Coleman Consulting Group
May 2021

Blue Roster

Role

UX Designer

Software used

Figma, InVision, Maze, Miro

Project type

Product

Duration

2 years
Blue Roster

Overview

A US-based management consulting company sought to develop an online platform aimed at enhancing productivity in manufacturing companies while providing shift workers with greater control over their schedules.

My role

As a senior UX Designer, my responsibilities included conducting design workshops, user interviews, usability studies, defining user flows, prioritizing features and designing the product’s interface. I was the sole designer for 2 years; after that I kept participating as an external advisor to the new designers.

Users’ needs

Manufacturing companies have many challenges affecting both supervisors and floor workers, for instance:

  1. Supervisors are burdened by outdated processes which heavily rely on pen-and-paper methods, leading to redundant data entry, lack of real-time data for decision making. On top of that, critical information, such as verbal agreements, remain undocumented which can lead potential issues.
  2. Floor workers get frustrated and lose trust in their supervisors and companies due to constant changes in their working days and hours provoked by changes in the production schedules.

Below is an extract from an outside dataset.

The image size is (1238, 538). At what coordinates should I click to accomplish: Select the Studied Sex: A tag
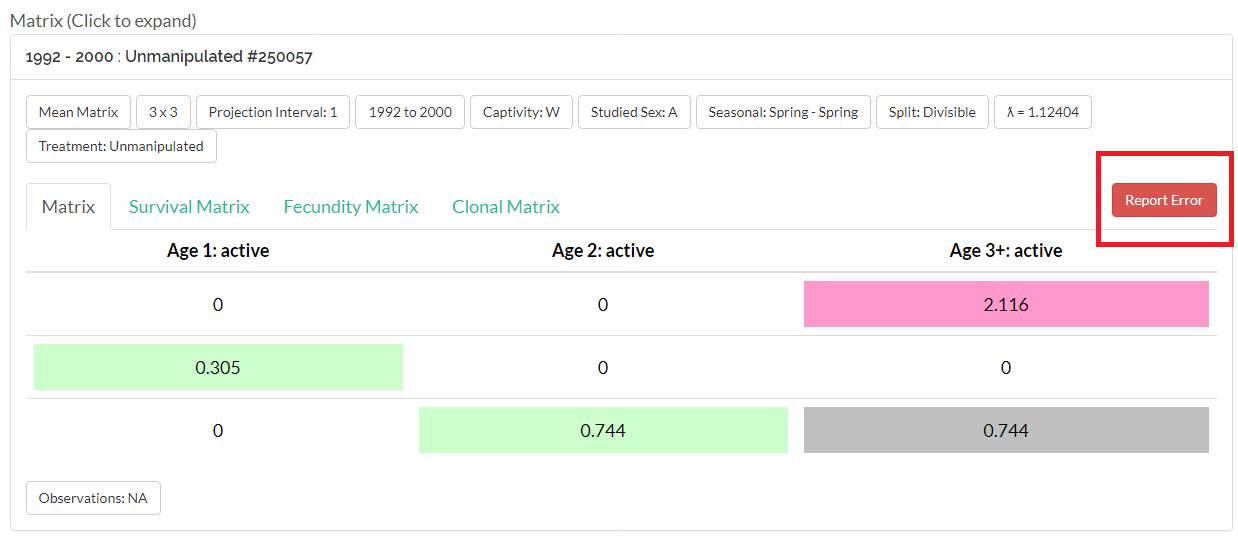pos(633,112)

In summary, supervisors need better tools to track agreements, to improve their human resource management and to respond to constant production changes. Floor workers need more control and visibility of their work schedules and transparency about how decisions are made.

Design process

  1. I began by facilitating a workshop to establish a common understanding among team members and identify key features. This also helped to introduce our clients to the process of software development and to establish clear expectations in terms of progress and speed.
  2. I created prototypes to gather initial feedback about our proposed product. This helped us to discover challenges, such as, users scepticism that we could solve their problems and designing simple and transparent interfaces for very complex processes.
  3. I extended our prototype, had interviews with potential users and visited manufacturing plants to understand the context of use of our application. We learned about how limited access floor workers have to digital devices during work time and the amount of uncertainty that supervisors need to manage day to day.
  4. We kept iterating. I conducted A/B tests using moderated and unmoderated techniques and getting closer to our clients to unveil new challenges.

Project outcomes

  1. Kickstarted the project, defined the project’s scope and initial roadmap. I did this by running a Design Sprint with the consulting firm owners and the development team.
  2. Defined the information architecture and user flows for the project’s platform. These were initially based on the consulting firm’s experience and evolved as we conducted more interviews and usability tests.
  3. Defined 20 features for the product’s pilot version and designed more than 400 screens. This includes empty states, happy paths, error states, variants for A/B testing and variants needed to communicate with the dev team.
  4. During my time as full time UX Designer, we finished the first version of the software (mobile and desktop) and it was already being tested with 3 big manufacturing clients in the US.

Shift Worker's app

Currently, the primary mode of communication between shift workers and companies is face-to-face or through bulletin boards. Thus, when employees are outside the company, they have little access to information regarding their schedules, news or even their vacations. One of the main goals of the application was to change that by giving live visibility about current and future changes to employee’s schedules, giving employees access to personal information (e.g. remaining off days) and allowing them to express and record their personal preferences on cases such as overtime.

Supervisor’s app

Feedback from supervisors and companies emphasized a desire for easily accessible, up-to-date data to facilitate decision-making, so we paid special attention to giving visibility to events that could require supervisors’ intervention, such as a missing team member, and to present in-context data when it was relevant. For example, when a supervisor needs to approve a shift swap (i.e. two employees exchanging shifts) we might show the impact this will have on pay-roll, if any, and whether the employees can take these shifts without exceeding their weekly work limit.

Challenges

Navigating Supervisor Scepticism: Supervisors doubted the tool’s capacity to solve their unique challenges influenced by regulations and company policies. To address this, I conducted co-design sessions were supervisors could sketch on top of our interface as they explained what they would change and why. This exercise helped us to improve the interface and to garner buy-in from supervisors, fostering more open discussions for the rest of the project.

Conclusions

As mentioned before, Blue Roster was implemented and tested with manufacturing companies in the US and its still in production. During my participation we reached the expected goals: to validate the product idea in real scenarios and with real clients, to implement a first version of a tool that digitized supervisors’ workflow and a mobile app that gave floor workers more control over their work schedules.